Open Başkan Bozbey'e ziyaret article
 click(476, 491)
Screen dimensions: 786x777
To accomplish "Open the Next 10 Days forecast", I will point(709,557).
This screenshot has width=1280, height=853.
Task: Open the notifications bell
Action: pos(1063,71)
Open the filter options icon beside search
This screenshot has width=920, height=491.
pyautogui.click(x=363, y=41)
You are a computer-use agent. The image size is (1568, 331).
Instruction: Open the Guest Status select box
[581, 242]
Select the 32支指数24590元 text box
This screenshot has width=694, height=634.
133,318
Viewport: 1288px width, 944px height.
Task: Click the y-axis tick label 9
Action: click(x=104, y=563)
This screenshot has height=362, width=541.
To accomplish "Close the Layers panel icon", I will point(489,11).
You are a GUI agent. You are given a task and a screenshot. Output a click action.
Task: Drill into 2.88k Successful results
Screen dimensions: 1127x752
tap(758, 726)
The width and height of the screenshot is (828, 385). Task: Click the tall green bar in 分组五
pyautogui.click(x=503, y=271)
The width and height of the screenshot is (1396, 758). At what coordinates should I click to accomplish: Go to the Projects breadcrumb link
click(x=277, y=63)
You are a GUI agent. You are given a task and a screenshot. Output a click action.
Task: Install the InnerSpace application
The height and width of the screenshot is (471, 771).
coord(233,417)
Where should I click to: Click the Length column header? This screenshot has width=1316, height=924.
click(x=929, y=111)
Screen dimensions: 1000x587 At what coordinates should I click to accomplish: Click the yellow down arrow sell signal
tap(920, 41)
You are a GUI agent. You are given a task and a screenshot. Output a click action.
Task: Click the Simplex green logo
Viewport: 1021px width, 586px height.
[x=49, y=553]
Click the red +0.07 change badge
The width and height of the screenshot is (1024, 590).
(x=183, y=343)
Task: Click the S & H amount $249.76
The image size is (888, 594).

**Assignment:** Each line of the material above needs to be quoted exactly, please.

**Exercise solution:**
Open Başkan Bozbey'e ziyaret article
 click(476, 491)
Screen dimensions: 786x777
To accomplish "Open the Next 10 Days forecast", I will point(709,557).
This screenshot has width=1280, height=853.
Task: Open the notifications bell
Action: pos(1063,71)
Open the filter options icon beside search
This screenshot has width=920, height=491.
pyautogui.click(x=363, y=41)
You are a computer-use agent. The image size is (1568, 331).
Instruction: Open the Guest Status select box
[581, 242]
Select the 32支指数24590元 text box
This screenshot has width=694, height=634.
133,318
Viewport: 1288px width, 944px height.
Task: Click the y-axis tick label 9
Action: click(x=104, y=563)
This screenshot has height=362, width=541.
To accomplish "Close the Layers panel icon", I will point(489,11).
You are a GUI agent. You are given a task and a screenshot. Output a click action.
Task: Drill into 2.88k Successful results
Screen dimensions: 1127x752
tap(758, 726)
The width and height of the screenshot is (828, 385). Task: Click the tall green bar in 分组五
pyautogui.click(x=503, y=271)
The width and height of the screenshot is (1396, 758). At what coordinates should I click to accomplish: Go to the Projects breadcrumb link
click(x=277, y=63)
You are a GUI agent. You are given a task and a screenshot. Output a click action.
Task: Install the InnerSpace application
The height and width of the screenshot is (471, 771).
coord(233,417)
Where should I click to: Click the Length column header? This screenshot has width=1316, height=924.
click(x=929, y=111)
Screen dimensions: 1000x587 At what coordinates should I click to accomplish: Click the yellow down arrow sell signal
tap(920, 41)
You are a GUI agent. You are given a task and a screenshot. Output a click action.
Task: Click the Simplex green logo
Viewport: 1021px width, 586px height.
[x=49, y=553]
Click the red +0.07 change badge
The width and height of the screenshot is (1024, 590).
(x=183, y=343)
Task: Click the S & H amount $249.76
The image size is (888, 594).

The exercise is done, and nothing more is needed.